SUPPLIED MATERIAL –
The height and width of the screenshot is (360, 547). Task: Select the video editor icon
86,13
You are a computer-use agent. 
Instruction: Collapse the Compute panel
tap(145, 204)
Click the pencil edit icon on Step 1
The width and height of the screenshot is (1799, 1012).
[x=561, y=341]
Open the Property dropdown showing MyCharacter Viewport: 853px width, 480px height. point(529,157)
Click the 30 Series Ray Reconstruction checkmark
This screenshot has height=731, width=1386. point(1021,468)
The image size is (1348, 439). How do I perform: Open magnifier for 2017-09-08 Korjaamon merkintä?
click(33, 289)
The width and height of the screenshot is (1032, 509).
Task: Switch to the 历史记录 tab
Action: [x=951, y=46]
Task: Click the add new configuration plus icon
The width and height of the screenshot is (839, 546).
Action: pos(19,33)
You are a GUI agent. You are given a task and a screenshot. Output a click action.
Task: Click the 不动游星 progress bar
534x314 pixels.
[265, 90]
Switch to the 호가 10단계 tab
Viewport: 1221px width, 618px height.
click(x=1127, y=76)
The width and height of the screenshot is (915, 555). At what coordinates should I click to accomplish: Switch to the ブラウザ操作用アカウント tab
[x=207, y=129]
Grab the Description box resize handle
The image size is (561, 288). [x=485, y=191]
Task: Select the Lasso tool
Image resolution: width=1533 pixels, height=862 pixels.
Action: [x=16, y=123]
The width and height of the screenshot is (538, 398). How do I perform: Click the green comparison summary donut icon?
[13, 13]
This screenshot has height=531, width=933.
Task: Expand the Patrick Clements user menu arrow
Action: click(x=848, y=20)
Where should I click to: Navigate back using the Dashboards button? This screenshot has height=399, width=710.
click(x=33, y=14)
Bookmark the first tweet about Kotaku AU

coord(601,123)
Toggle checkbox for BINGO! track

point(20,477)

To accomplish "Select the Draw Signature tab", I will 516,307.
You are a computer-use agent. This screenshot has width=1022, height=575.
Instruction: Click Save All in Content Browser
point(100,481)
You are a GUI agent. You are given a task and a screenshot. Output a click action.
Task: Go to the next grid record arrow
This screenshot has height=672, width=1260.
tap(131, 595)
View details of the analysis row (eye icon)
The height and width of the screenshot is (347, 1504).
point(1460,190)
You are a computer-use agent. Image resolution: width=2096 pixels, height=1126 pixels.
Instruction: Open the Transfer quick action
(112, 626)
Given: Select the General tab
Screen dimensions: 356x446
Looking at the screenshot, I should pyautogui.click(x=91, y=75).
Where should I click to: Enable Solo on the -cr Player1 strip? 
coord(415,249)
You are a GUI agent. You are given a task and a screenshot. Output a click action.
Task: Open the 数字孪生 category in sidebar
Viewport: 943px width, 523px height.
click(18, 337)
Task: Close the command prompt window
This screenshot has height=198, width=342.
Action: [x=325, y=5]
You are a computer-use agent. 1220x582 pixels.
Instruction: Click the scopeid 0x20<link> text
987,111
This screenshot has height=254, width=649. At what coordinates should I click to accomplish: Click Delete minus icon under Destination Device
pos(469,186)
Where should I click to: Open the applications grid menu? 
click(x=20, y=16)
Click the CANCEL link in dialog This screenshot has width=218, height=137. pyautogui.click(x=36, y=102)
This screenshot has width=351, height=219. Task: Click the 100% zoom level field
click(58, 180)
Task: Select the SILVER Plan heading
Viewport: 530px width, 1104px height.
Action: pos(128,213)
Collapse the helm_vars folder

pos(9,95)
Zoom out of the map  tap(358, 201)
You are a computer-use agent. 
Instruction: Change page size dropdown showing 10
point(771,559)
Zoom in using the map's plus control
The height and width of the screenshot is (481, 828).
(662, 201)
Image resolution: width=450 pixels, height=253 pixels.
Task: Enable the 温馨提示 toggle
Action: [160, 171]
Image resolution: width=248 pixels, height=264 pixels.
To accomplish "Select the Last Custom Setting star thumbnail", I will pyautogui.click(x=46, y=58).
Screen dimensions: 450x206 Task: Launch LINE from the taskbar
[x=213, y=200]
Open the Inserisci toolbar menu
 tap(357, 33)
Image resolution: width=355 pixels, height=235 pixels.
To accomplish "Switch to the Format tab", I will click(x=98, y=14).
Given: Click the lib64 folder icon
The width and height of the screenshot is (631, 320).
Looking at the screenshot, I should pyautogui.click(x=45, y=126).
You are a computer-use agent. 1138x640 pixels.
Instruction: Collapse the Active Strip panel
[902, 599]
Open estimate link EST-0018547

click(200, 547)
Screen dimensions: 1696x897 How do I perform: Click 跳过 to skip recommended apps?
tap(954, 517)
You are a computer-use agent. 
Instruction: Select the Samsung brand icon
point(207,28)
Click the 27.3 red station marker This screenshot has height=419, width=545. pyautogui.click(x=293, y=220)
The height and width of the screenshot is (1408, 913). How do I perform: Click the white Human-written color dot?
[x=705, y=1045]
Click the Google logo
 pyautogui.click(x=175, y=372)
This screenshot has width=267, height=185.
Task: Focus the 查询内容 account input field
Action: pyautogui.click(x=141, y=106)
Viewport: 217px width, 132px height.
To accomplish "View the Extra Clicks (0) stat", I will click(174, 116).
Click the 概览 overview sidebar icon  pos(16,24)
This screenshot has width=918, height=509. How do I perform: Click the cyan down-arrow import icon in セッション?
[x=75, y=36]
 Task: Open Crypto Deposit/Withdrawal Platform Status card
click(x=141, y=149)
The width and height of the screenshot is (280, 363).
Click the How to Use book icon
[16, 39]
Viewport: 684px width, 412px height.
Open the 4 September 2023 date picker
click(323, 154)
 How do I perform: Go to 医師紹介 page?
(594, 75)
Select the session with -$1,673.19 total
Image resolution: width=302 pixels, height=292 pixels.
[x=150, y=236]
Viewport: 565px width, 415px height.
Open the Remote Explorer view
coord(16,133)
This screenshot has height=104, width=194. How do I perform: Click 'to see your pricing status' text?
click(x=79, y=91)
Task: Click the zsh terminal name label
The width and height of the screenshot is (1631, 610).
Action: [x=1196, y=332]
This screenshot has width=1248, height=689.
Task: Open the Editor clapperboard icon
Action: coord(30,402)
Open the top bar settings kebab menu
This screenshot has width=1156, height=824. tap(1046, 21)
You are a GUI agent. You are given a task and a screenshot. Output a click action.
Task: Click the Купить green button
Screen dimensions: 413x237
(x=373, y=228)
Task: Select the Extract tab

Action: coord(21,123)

TASK TO CARRY OUT –
Reproduce all of the entries above word for word, in their original order and with the same line breaks.

RESPONSE –
The height and width of the screenshot is (360, 547). Task: Select the video editor icon
86,13
You are a computer-use agent. 
Instruction: Collapse the Compute panel
tap(145, 204)
Click the pencil edit icon on Step 1
The width and height of the screenshot is (1799, 1012).
[x=561, y=341]
Open the Property dropdown showing MyCharacter Viewport: 853px width, 480px height. point(529,157)
Click the 30 Series Ray Reconstruction checkmark
This screenshot has height=731, width=1386. point(1021,468)
The image size is (1348, 439). How do I perform: Open magnifier for 2017-09-08 Korjaamon merkintä?
click(33, 289)
The width and height of the screenshot is (1032, 509).
Task: Switch to the 历史记录 tab
Action: [x=951, y=46]
Task: Click the add new configuration plus icon
The width and height of the screenshot is (839, 546).
Action: pos(19,33)
You are a GUI agent. You are given a task and a screenshot. Output a click action.
Task: Click the 不动游星 progress bar
534x314 pixels.
[265, 90]
Switch to the 호가 10단계 tab
Viewport: 1221px width, 618px height.
click(x=1127, y=76)
The width and height of the screenshot is (915, 555). At what coordinates should I click to accomplish: Switch to the ブラウザ操作用アカウント tab
[x=207, y=129]
Grab the Description box resize handle
The image size is (561, 288). [x=485, y=191]
Task: Select the Lasso tool
Image resolution: width=1533 pixels, height=862 pixels.
Action: [x=16, y=123]
The width and height of the screenshot is (538, 398). How do I perform: Click the green comparison summary donut icon?
[13, 13]
This screenshot has height=531, width=933.
Task: Expand the Patrick Clements user menu arrow
Action: click(x=848, y=20)
Where should I click to: Navigate back using the Dashboards button? This screenshot has height=399, width=710.
click(x=33, y=14)
Bookmark the first tweet about Kotaku AU

coord(601,123)
Toggle checkbox for BINGO! track

point(20,477)

To accomplish "Select the Draw Signature tab", I will 516,307.
You are a computer-use agent. This screenshot has width=1022, height=575.
Instruction: Click Save All in Content Browser
point(100,481)
You are a GUI agent. You are given a task and a screenshot. Output a click action.
Task: Go to the next grid record arrow
This screenshot has height=672, width=1260.
tap(131, 595)
View details of the analysis row (eye icon)
The height and width of the screenshot is (347, 1504).
point(1460,190)
You are a computer-use agent. Image resolution: width=2096 pixels, height=1126 pixels.
Instruction: Open the Transfer quick action
(112, 626)
Given: Select the General tab
Screen dimensions: 356x446
Looking at the screenshot, I should pyautogui.click(x=91, y=75).
Where should I click to: Enable Solo on the -cr Player1 strip? 
coord(415,249)
You are a GUI agent. You are given a task and a screenshot. Output a click action.
Task: Open the 数字孪生 category in sidebar
Viewport: 943px width, 523px height.
click(18, 337)
Task: Close the command prompt window
This screenshot has height=198, width=342.
Action: [x=325, y=5]
You are a computer-use agent. 1220x582 pixels.
Instruction: Click the scopeid 0x20<link> text
987,111
This screenshot has height=254, width=649. At what coordinates should I click to accomplish: Click Delete minus icon under Destination Device
pos(469,186)
Where should I click to: Open the applications grid menu? 
click(x=20, y=16)
Click the CANCEL link in dialog This screenshot has width=218, height=137. pyautogui.click(x=36, y=102)
This screenshot has width=351, height=219. Task: Click the 100% zoom level field
click(58, 180)
Task: Select the SILVER Plan heading
Viewport: 530px width, 1104px height.
Action: pos(128,213)
Collapse the helm_vars folder

pos(9,95)
Zoom out of the map  tap(358, 201)
You are a computer-use agent. 
Instruction: Change page size dropdown showing 10
point(771,559)
Zoom in using the map's plus control
The height and width of the screenshot is (481, 828).
(662, 201)
Image resolution: width=450 pixels, height=253 pixels.
Task: Enable the 温馨提示 toggle
Action: [160, 171]
Image resolution: width=248 pixels, height=264 pixels.
To accomplish "Select the Last Custom Setting star thumbnail", I will pyautogui.click(x=46, y=58).
Screen dimensions: 450x206 Task: Launch LINE from the taskbar
[x=213, y=200]
Open the Inserisci toolbar menu
 tap(357, 33)
Image resolution: width=355 pixels, height=235 pixels.
To accomplish "Switch to the Format tab", I will click(x=98, y=14).
Given: Click the lib64 folder icon
The width and height of the screenshot is (631, 320).
Looking at the screenshot, I should pyautogui.click(x=45, y=126).
You are a computer-use agent. 1138x640 pixels.
Instruction: Collapse the Active Strip panel
[902, 599]
Open estimate link EST-0018547

click(200, 547)
Screen dimensions: 1696x897 How do I perform: Click 跳过 to skip recommended apps?
tap(954, 517)
You are a computer-use agent. 
Instruction: Select the Samsung brand icon
point(207,28)
Click the 27.3 red station marker This screenshot has height=419, width=545. pyautogui.click(x=293, y=220)
The height and width of the screenshot is (1408, 913). How do I perform: Click the white Human-written color dot?
[x=705, y=1045]
Click the Google logo
 pyautogui.click(x=175, y=372)
This screenshot has width=267, height=185.
Task: Focus the 查询内容 account input field
Action: pyautogui.click(x=141, y=106)
Viewport: 217px width, 132px height.
To accomplish "View the Extra Clicks (0) stat", I will click(174, 116).
Click the 概览 overview sidebar icon  pos(16,24)
This screenshot has width=918, height=509. How do I perform: Click the cyan down-arrow import icon in セッション?
[x=75, y=36]
 Task: Open Crypto Deposit/Withdrawal Platform Status card
click(x=141, y=149)
The width and height of the screenshot is (280, 363).
Click the How to Use book icon
[16, 39]
Viewport: 684px width, 412px height.
Open the 4 September 2023 date picker
click(323, 154)
 How do I perform: Go to 医師紹介 page?
(594, 75)
Select the session with -$1,673.19 total
Image resolution: width=302 pixels, height=292 pixels.
[x=150, y=236]
Viewport: 565px width, 415px height.
Open the Remote Explorer view
coord(16,133)
This screenshot has height=104, width=194. How do I perform: Click 'to see your pricing status' text?
click(x=79, y=91)
Task: Click the zsh terminal name label
The width and height of the screenshot is (1631, 610).
Action: [x=1196, y=332]
This screenshot has width=1248, height=689.
Task: Open the Editor clapperboard icon
Action: coord(30,402)
Open the top bar settings kebab menu
This screenshot has width=1156, height=824. tap(1046, 21)
You are a GUI agent. You are given a task and a screenshot. Output a click action.
Task: Click the Купить green button
Screen dimensions: 413x237
(x=373, y=228)
Task: Select the Extract tab

Action: coord(21,123)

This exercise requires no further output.